I am calling DocumentAI OCR batch processing from Workflows generally quite successfully, however, I occasionally get the following error:
{
"caughtError": {
"message": "An error occurred during execution of a long-running operation.",
"operation": {
"done": true,
"error": {
"code": 3,
"message": "Failed to process all documents."
},
"metadata": {
"@type": "type.googleapis.com/google.cloud.documentai.v1.BatchProcessMetadata",
"createTime": "2024-07-18T12:43:54.456405Z",
"individualProcessStatuses": [
{
"inputGcsSource": "gs://redacted_bucket_name/redacted.pdf",
"status": {
"code": 3,
"message": "Invalid input document content."
}
}
],
"state": "FAILED",
"updateTime": "2024-07-18T12:44:25.393457Z"
},
"name": "projects/###/locations/us/operations/###"
},
"tags": [
"OperationError"
]
}
I am able to isolate the error down to the page by breaking the pdf up to see which page is causing the error. However, I am unable to discern what the exact cause of the error is programmatically to fix it.

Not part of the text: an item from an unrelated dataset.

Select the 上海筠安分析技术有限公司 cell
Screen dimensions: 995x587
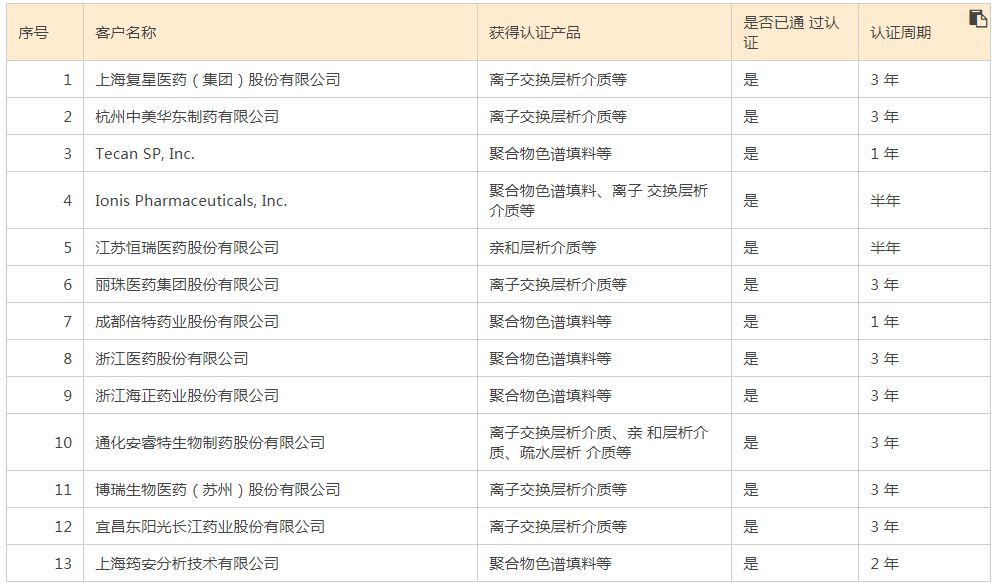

I am able to use libraries like pypdf
and pymupdf
to open the pdf and successfully extract the text (if it exists). I have also tried using pymupdf
to compress the pdf using various compression settings, and I am able to compress the pdf, but this does not prevent the error. On one pdf where I was encountering the issue, setting enableNativePdfParsing
to false
allowed the pdf to process, however this does not prevent the error in all cases I am seeing.
Is there some way I can preprocess my pdfs to ensure the pdf is compatible with DocumentAI or is there another way to solve this issue?